Alexander Fleming 'in efsanevi penisilin keşfi, 1928'de, çıbanlara neden olan ve ayrıca zayıf bağışıklık sistemi olan hastalarda feci enfeksiyonlara neden olabilen yaygın bir bakteri türü olan stafilokları araştırırken gerçekleşti. Alexander Fleming iki haftalık bir tatil için ayrılmadan önce, stafilokok kültürü içeren bir petri kabı laboratuvar tezgahına bırakıldı ve asla amaçlandığı gibi inkübatöre yerleştirilmedi. Her nasılsa, hazırlarken bir Penicilliumküf kazara ortama bulaştı. Belki bir pencereden giriyordu ya da daha büyük olasılıkla çeşitli küflerin olduğu aşağıdaki laboratuvardan bir merdiven boşluğunda süzülmüştü.

Alexander Fleming 'in laboratuvar defterleri kabataslaktır ve keşifle ilgili sonraki açıklamaları çelişkilidir. İlk fotoğrafını çektiği kanıtlar, lizozim çalışmalarında olduğu gibi bakterilerin lizizini, zayıflamasını ve yok edilmesini gözlemlediğini gösteriyordu.
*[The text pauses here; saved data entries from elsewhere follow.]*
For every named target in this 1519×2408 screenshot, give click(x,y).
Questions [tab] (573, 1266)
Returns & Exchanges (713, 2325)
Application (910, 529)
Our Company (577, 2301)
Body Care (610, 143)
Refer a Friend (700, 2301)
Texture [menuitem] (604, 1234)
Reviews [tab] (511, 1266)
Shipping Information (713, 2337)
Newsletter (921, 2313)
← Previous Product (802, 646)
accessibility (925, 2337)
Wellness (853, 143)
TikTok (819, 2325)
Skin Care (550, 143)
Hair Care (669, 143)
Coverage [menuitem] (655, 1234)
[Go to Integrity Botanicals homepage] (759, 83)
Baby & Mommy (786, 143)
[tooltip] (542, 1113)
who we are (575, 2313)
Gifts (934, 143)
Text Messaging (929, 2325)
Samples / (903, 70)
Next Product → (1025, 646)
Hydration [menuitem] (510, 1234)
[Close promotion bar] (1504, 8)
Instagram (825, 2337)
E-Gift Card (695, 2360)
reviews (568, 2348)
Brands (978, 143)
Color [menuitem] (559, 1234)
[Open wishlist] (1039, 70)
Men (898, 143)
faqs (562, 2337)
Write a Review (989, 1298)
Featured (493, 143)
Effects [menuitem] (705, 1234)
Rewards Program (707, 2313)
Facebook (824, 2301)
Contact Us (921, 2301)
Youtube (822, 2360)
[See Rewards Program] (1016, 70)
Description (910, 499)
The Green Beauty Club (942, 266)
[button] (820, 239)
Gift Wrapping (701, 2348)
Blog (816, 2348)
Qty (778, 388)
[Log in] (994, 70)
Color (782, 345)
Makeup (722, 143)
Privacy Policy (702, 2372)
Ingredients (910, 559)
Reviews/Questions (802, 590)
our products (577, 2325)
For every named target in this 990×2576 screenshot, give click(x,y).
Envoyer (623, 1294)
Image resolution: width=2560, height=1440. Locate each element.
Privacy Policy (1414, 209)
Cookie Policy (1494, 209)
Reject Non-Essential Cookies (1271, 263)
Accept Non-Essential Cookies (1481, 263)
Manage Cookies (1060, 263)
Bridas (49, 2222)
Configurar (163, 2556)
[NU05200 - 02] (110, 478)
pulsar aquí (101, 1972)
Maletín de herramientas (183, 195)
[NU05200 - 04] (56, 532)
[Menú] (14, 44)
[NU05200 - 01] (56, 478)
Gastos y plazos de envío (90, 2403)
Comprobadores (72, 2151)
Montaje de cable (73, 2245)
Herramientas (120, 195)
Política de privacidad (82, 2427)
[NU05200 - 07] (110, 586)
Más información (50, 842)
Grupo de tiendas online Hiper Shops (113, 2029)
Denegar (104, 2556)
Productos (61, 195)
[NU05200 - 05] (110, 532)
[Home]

Ancak bazen, kilit gözlemi, küfü çevreleyen açık bir bölge tarafından kanıtlanan, küf "suyundan" etkilenen alanlarda bakteri üremesinin bir inhibisyonu veya önlenmesi örneği olarak tanımladı. Bu iki etki oldukça farklı koşullar altında meydana gelmesine rağmen, Fleming muhtemelen hangi gözlemin önce geldiğini unutmuştu, çünkü orijinal gözlemi takip eden aylarda koşulları sistematik olarak değiştirirken birçok deney yaptı.

Alexander Fleming Antibakteriyel maddenin tüm küfler tarafından değil, yalnızca belirli Penicillium türleri, yani "Penicillium notatum" tarafından üretildiğini keşfetti. Onu izole edemese de etken maddeye penisilin adını verdi. Saf olmayan ürünü üretme yöntemlerini inceledi ve farklı sıcaklıklarda çeşitli sürelerde stabilitesini belirledi. Frengiye neden olan tanıdık spiroketi merakle göz ardı ederek birçok mikrop üzerindeki etkisini araştırdı. Toksisitesini bir laboratuvar faresi ve bir tavşan üzerinde test etti. Sonsuza dek, bu veya diğer laboratuvar hayvanlarına penisilin içeren sıvıyı enjekte etmeden önce stafilolok veya diğer hastalığa neden olan bakterileri enjekte edip etmediği bir bilmece olmuştur. Belki de açıklama, tedavilerin bir dış etkenden ziyade vücudun içinden geldiğine olan inancında yatmaktadır.